Object Store Configuration

Lance supports object stores such as AWS S3 (and compatible stores), Azure Blob Store, and Google Cloud Storage. Which object store to use is determined by the URI scheme of the dataset path. For example, s3://bucket/path will use S3, az://bucket/path will use Azure, and gs://bucket/path will use GCS.

Added in version 0.10.7: Passing options directly to storage options.

These object stores take additional configuration objects. There are two ways to specify these configurations: by setting environment variables or by passing them to the storage_options parameter of lance.dataset() and lance.write_dataset(). So for example, to globally set a higher timeout, you would run in your shell:

export TIMEOUT=60s

If you only want to set the timeout for a single dataset, you can pass it as a storage option:

import lance
ds = lance.dataset("s3://path", storage_options={"timeout": "60s"})

General Configuration

These options apply to all object stores.

Key

Description

allow_http

Allow non-TLS, i.e. non-HTTPS connections. Default, False.

download_retry_count

Number of times to retry a download. Default, 3. This limit is applied when the HTTP request succeeds but the response is not fully downloaded, typically due to a violation of request_timeout.

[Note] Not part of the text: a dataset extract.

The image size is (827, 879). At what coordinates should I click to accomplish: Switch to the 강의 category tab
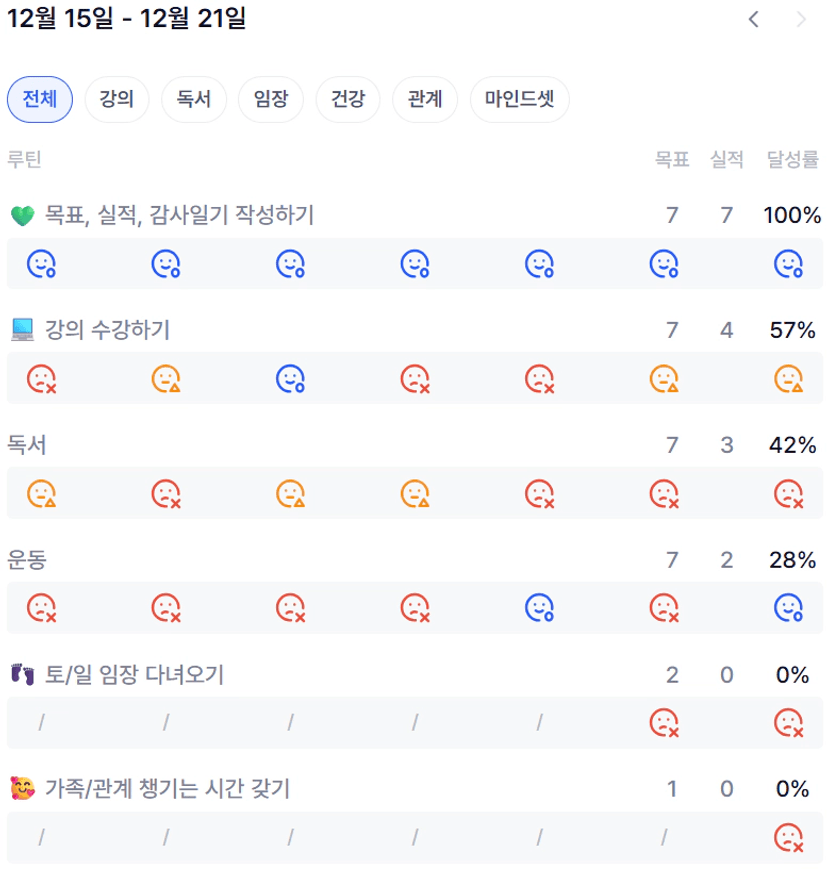click(x=117, y=99)
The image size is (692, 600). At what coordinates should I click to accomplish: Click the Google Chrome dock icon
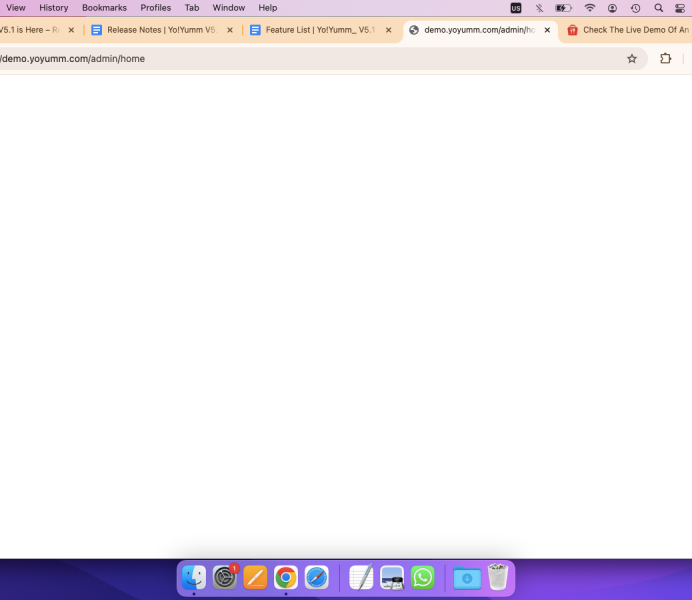click(286, 577)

allow_invalid_certificates

Skip certificate validation on https connections. Default, False. Warning: This is insecure and should only be used for testing.

connect_timeout

Timeout for only the connect phase of a Client. Default, 5s.

request_timeout

Timeout for the entire request, from connection until the response body has finished. Default, 30s.

user_agent

User agent string to use in requests.

proxy_url

URL of a proxy server to use for requests. Default, None.

proxy_ca_certificate

PEM-formatted CA certificate for proxy connections

proxy_excludes

List of hosts that bypass proxy. This is a comma separated list of domains and IP masks. Any subdomain of the provided domain will be bypassed. For example, example.com, 192.168.1.0/24 would bypass https://api.example.com, https://www.example.com, and any IP in the range 192.168.1.0/24.

client_max_retries

Number of times for a s3 client to retry the request. Default, 10.

client_retry_timeout

Timeout for a s3 client to retry the request in seconds. Default, 180.

S3 Configuration

S3 (and S3-compatible stores) have additional configuration options that configure authorization and S3-specific features (such as server-side encryption).

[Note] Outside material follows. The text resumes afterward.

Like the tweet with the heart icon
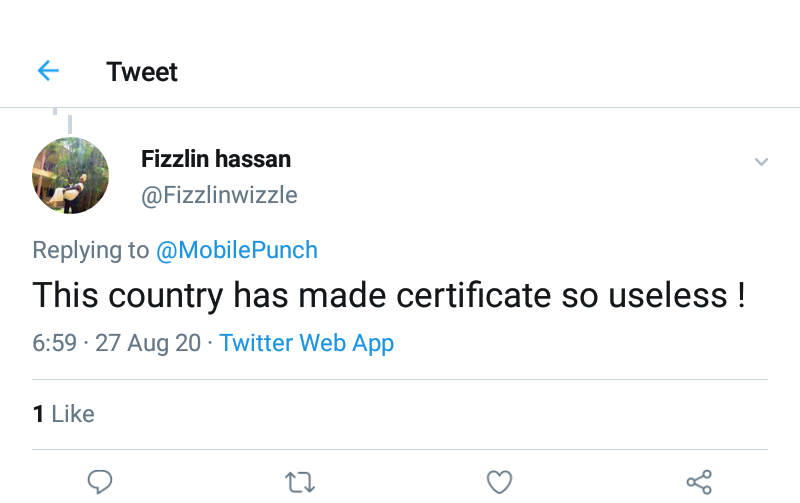This screenshot has width=800, height=503. (499, 482)
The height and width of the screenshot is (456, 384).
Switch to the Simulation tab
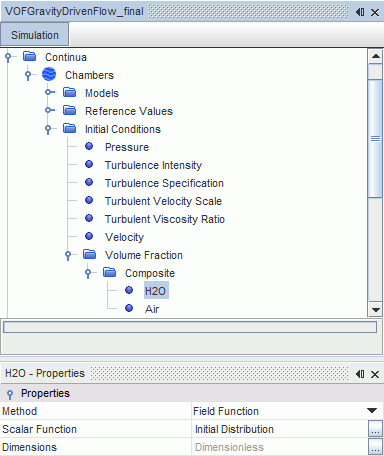click(x=35, y=35)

AWS credentials can be set in the environment variables AWS_ACCESS_KEY_ID, AWS_SECRET_ACCESS_KEY, and AWS_SESSION_TOKEN. Alternatively, they can be passed as parameters to the storage_options parameter:

import lance
ds = lance.dataset(
    "s3://bucket/path",
    storage_options={
        "access_key_id": "my-access-key",
        "secret_access_key": "my-secret-key",
        "session_token": "my-session-token",
    }
)

If you are using AWS SSO, you can specify the AWS_PROFILE environment variable. It cannot be specified in the storage_options parameter.

The following keys can be used as both environment variables or keys in the storage_options parameter:

Key

Description

aws_region / region

The AWS region the bucket is in. This can be automatically detected when using AWS S3, but must be specified for S3-compatible stores.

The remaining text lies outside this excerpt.